*** Begin section ***
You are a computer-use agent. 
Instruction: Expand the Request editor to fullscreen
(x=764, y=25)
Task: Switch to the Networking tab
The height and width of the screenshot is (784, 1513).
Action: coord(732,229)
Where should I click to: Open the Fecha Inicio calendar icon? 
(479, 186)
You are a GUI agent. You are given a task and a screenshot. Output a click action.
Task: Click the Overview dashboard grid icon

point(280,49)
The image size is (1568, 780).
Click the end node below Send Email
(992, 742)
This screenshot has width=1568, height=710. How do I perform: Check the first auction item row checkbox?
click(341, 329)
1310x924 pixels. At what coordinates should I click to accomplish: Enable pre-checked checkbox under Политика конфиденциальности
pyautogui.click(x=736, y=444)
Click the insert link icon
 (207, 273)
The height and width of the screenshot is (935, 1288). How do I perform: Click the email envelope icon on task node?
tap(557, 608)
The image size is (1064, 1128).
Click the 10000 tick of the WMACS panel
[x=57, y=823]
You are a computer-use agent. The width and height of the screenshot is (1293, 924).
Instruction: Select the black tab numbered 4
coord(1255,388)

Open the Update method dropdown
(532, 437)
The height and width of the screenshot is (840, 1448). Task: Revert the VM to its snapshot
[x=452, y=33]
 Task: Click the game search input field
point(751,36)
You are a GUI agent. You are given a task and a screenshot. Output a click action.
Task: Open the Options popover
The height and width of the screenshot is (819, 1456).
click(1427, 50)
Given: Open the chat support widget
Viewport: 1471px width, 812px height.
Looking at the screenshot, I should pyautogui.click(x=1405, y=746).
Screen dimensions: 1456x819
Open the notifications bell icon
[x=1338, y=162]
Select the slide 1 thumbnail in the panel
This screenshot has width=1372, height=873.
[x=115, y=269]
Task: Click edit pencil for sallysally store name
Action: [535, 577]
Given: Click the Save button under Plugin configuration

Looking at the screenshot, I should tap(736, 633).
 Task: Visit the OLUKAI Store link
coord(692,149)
*** End section ***
Go through the data, and copy each line in which the word "computer" appears.

You are a computer-use agent. 
You are a computer-use agent. The width and height of the screenshot is (1293, 924).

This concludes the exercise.